Edible gold was famous among the courts of the kings of European countries in the Middle Ages, implemented as food decoration and as symbol of extreme luxury and prestige among vassals and courtiers. Ancient court physicians believed that gold helped with arthritis and other body problems such as sore limbs.

During the Renaissance, Paracelsus (1493–1541) – considered the founder of the modern pharmacology – developed a variety of medicines using few quantities of edible gold in the form of pills or gold powder.

From the Modern age – and until the twentieth century – gold was associated with medicines.

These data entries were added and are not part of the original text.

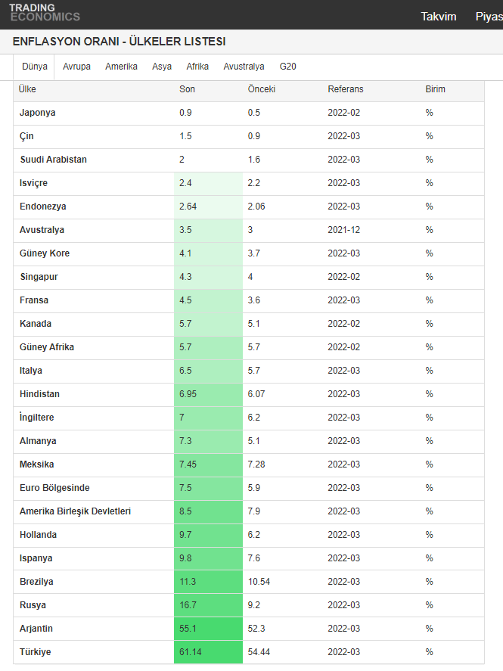Screen dimensions: 503x671
Task: Open the Takvim menu item
Action: (439, 16)
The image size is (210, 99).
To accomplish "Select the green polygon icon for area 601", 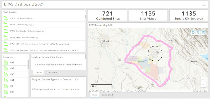I will pyautogui.click(x=6, y=62).
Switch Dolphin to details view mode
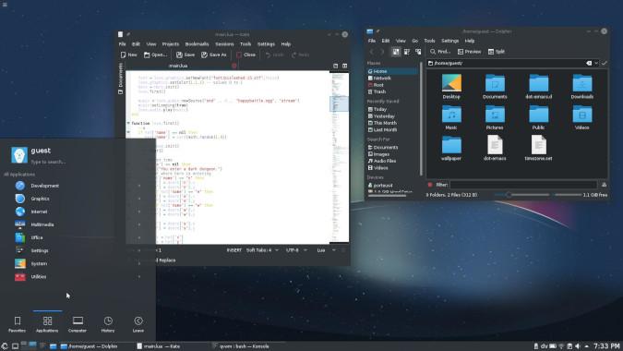This screenshot has height=351, width=623. pyautogui.click(x=418, y=52)
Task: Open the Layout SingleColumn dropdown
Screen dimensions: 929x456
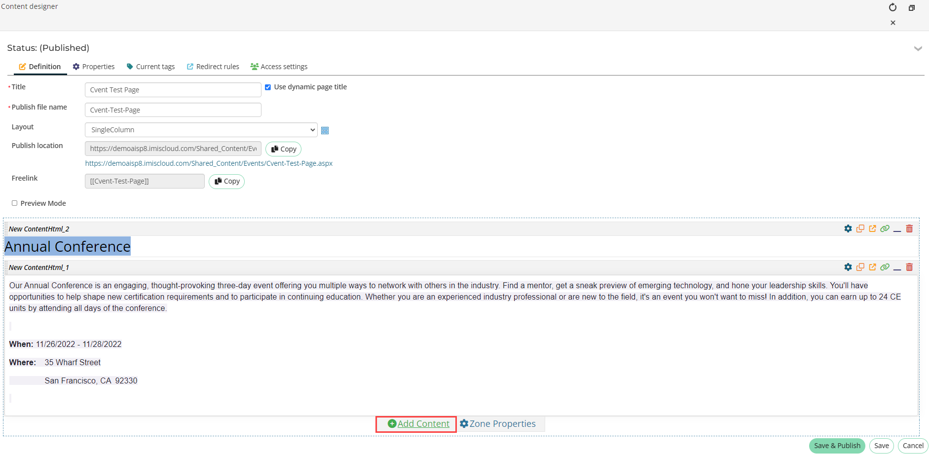Action: 201,130
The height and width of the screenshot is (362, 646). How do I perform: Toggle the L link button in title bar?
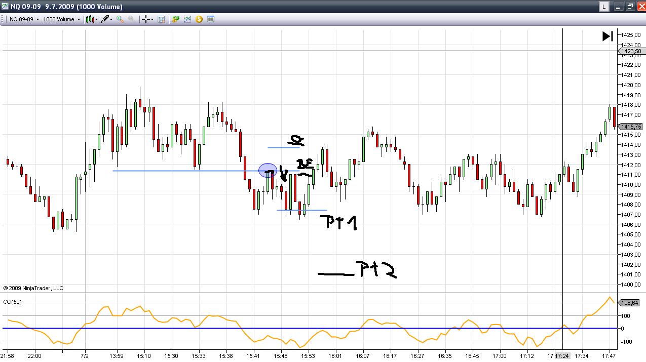pos(604,7)
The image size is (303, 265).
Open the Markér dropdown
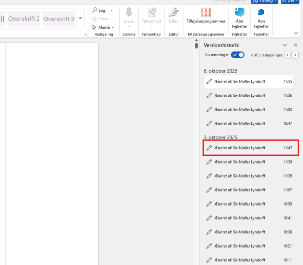[103, 27]
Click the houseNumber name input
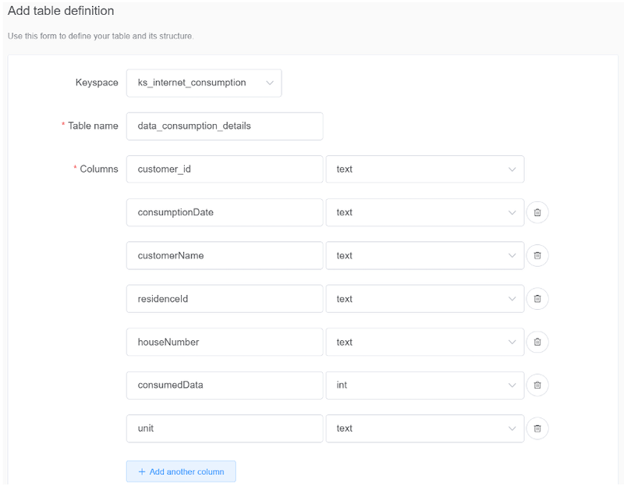Screen dimensions: 624x494 pos(225,342)
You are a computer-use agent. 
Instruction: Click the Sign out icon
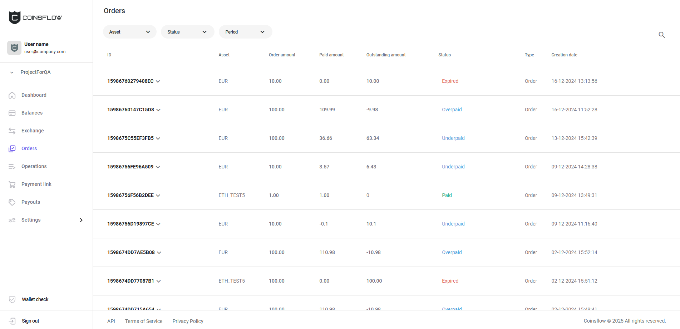coord(12,321)
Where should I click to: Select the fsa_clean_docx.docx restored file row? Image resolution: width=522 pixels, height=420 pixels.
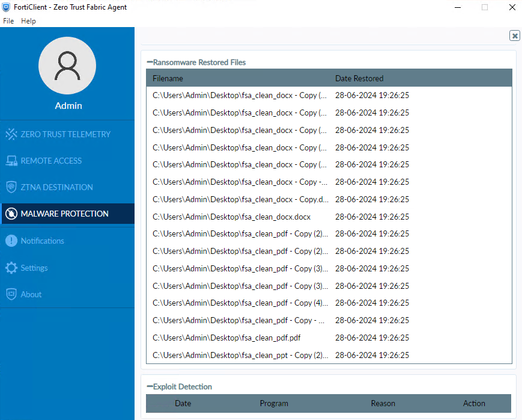tap(232, 217)
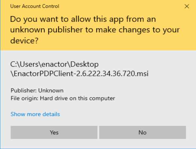The height and width of the screenshot is (149, 196).
Task: Close the User Account Control dialog
Action: [187, 6]
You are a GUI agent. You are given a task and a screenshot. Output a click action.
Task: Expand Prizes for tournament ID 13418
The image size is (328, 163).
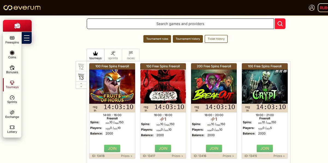tap(127, 156)
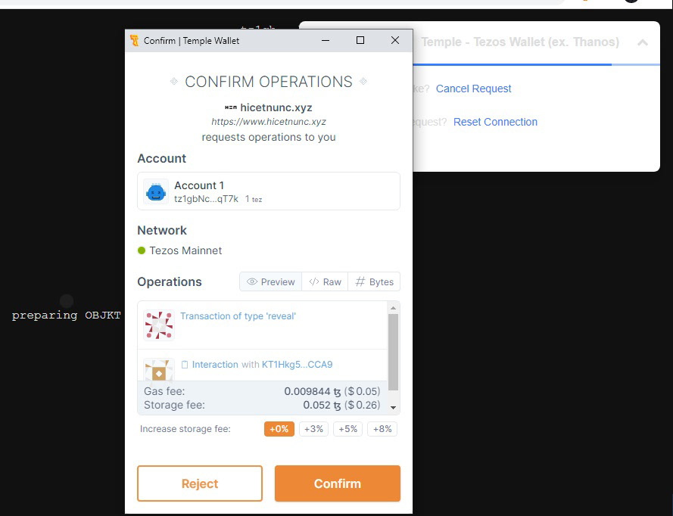673x516 pixels.
Task: Choose the +5% storage fee increase
Action: click(x=347, y=429)
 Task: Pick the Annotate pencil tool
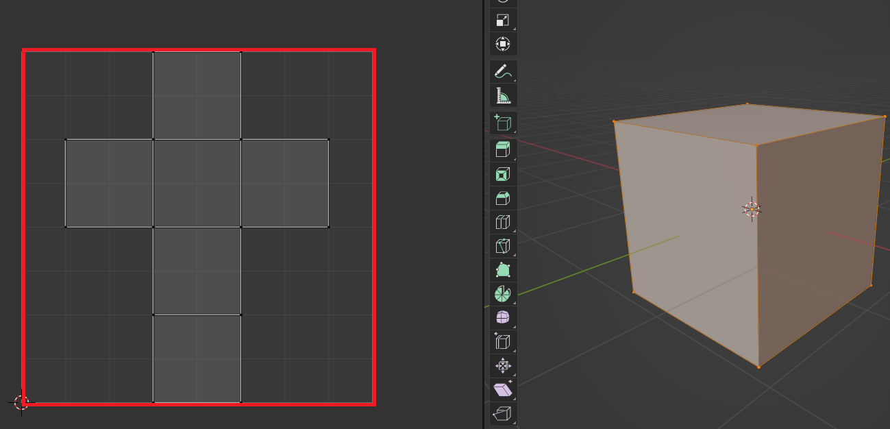503,72
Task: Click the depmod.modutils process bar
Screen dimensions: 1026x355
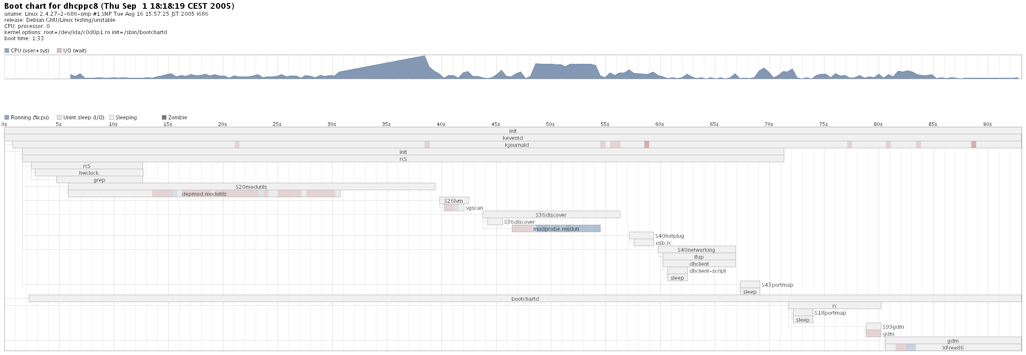Action: pyautogui.click(x=204, y=194)
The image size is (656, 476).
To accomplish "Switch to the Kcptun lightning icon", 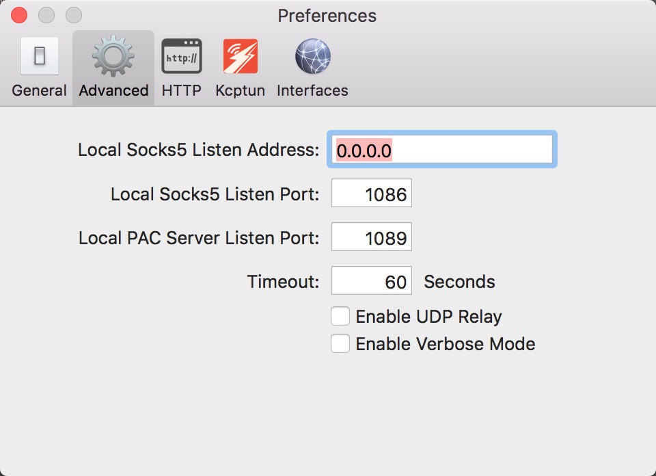I will point(241,56).
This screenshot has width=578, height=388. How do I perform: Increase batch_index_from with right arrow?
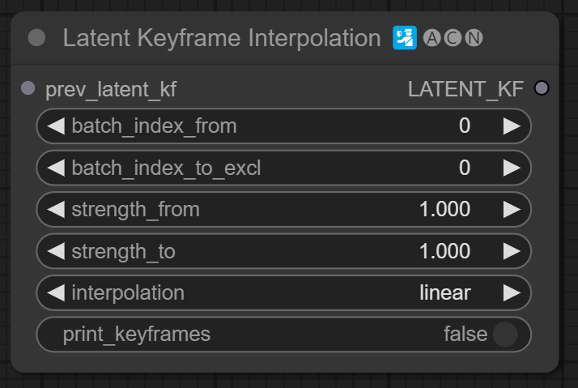512,126
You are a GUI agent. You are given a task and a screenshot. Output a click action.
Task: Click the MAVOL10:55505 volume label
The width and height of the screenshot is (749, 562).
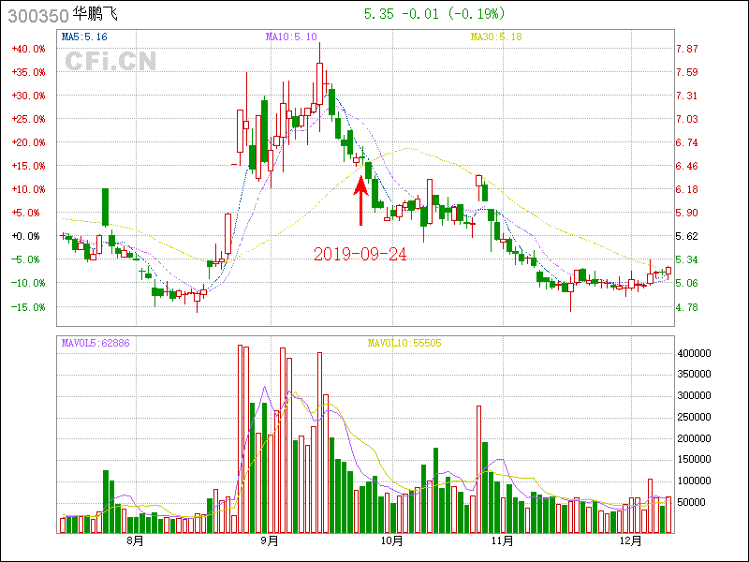pos(404,343)
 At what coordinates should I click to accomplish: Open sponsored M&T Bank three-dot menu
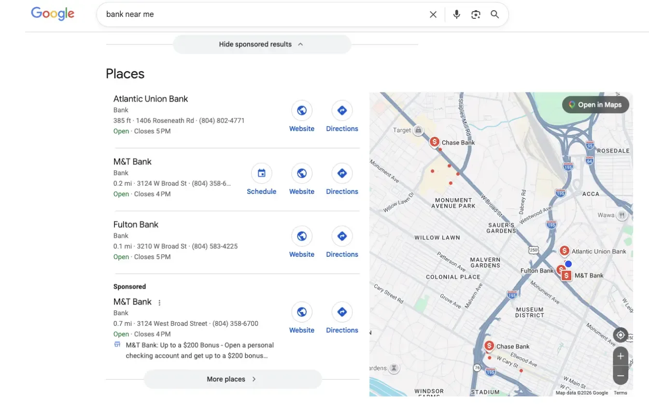(159, 303)
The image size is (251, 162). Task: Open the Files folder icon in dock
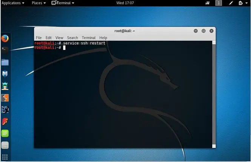5,62
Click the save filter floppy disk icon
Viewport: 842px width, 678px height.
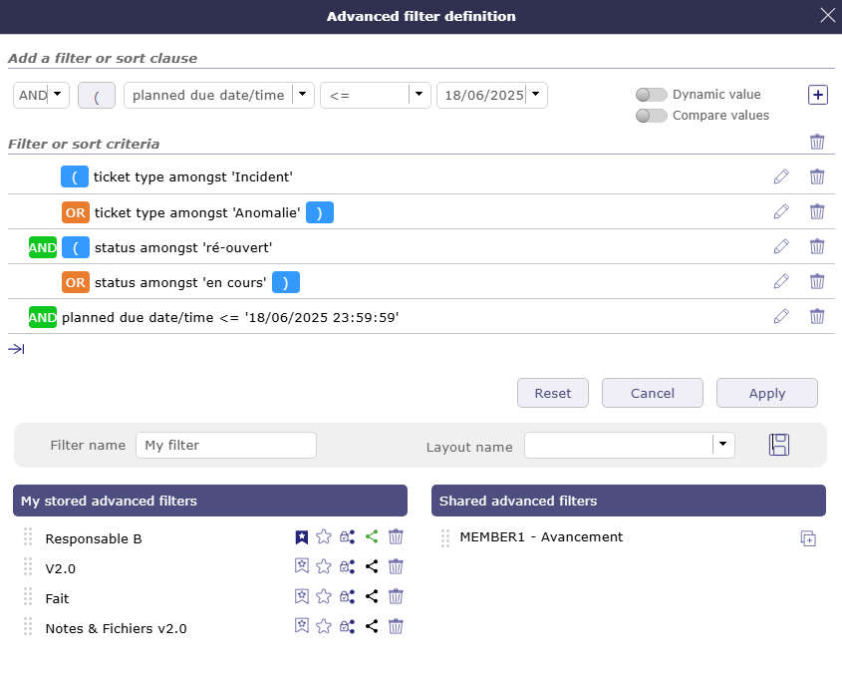[778, 445]
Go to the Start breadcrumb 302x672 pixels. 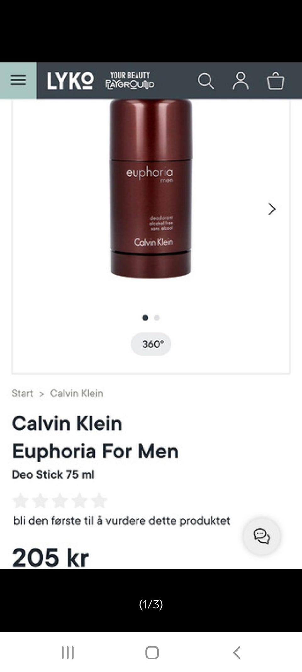point(22,393)
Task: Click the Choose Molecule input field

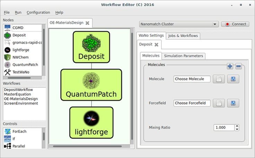Action: point(192,79)
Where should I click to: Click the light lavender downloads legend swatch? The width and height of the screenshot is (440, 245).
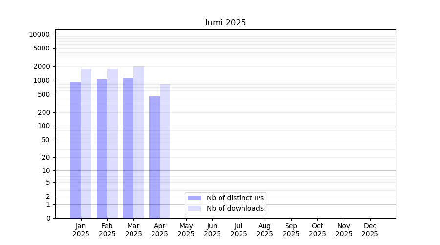194,208
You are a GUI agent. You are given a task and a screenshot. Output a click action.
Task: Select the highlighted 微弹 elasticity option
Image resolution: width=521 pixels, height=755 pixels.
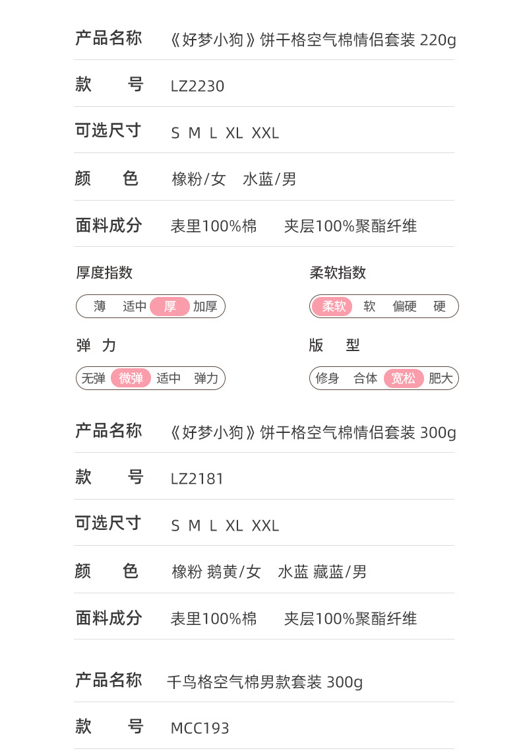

It was common to find the application of some piece of gold in articulated and expensive drugs, using little pills or powder inside the medicine, or as a supplement for food to refill minerals in the human body.

== Health effects ==
Gold is a particularly non-reactive element and is not absorbed during the digestion process, so it is safe to eat. However, there are no nutritional or health benefits associated with its consumption. Purity of edible gold must be 23–24 karats, above that used in typical jewelry, which may contain other metals and can be toxic if consumed. The effects and safety of E 175 were first evaluated in 1975 and recently re-evaluated in 2016 by EFSA (European Food Safety Authority) when using the metal as an additive or food coloring. The agency has authorized the use of gold as food additive at quantum satis in the external coating of confectionery, decoration of chocolates and in liqueurs. Nevertheless, it states that:

the specifications for gold (E 175) should include the mean particle size and particle size distribution (± SD), as well as the percentage (in number) of particles in the nanoscale (with at least one dimension below 100 nm), present in the powder form of gold (E 175). The methodology applied should comply with the EFSA Guidance document. Exposure estimates of gold (E 175) reached up to 1.32 µg/kg body weight (bw)/day in the maximum level exposure assessment scenario and up to 0.33 µg/kg bw/day in the refined, non-brand-loyal, exposure scenario.

== Practical details of the applications ==
Edible gold can be used in mainly three different shapes to garnish foods and beverages: leaf-shaped, in flakes or in powder. Among the dishes and beverages in which edible gold is implemented there are cakes and sweet desserts, soups, pastas, risottos, sushi, cocktails and wines. Since it is used as tasteless garnish, edible gold is usually the ingredient at the top of the dish at direct contact with food. In most of the recipes requiring gold in flakes or dust, it is usually dabbed with a knife or sprinkled on the top. Gold is added during the bottling of wines and liqueurs and it is generally mixed during cocktails' preparation. More recently, gold leaves have been used to garnish steak and hamburgers: Hard Rock Café's "24-Karat Gold Leaf Steak Burger" was sold in USA for $7 extra than the one without the metallic garnish. Salt Bae, the chef owner of the Nusr-Et restaurants chain, includes in his menu a steak entirely covered by gold, sold at €650 in Greece.

== In consumer culture ==
Spread through social media has been linked with rising demand for edible gold in the 21st century. As a consequence, conspicuous consumption of luxury became the driver of edible gold consumption and its dissemination in almost every region of the world today.

In 2023, the Muslim Board of Uzbekistan issued a fatwa on the inadmissibility of edible gold offered in the country's restaurants.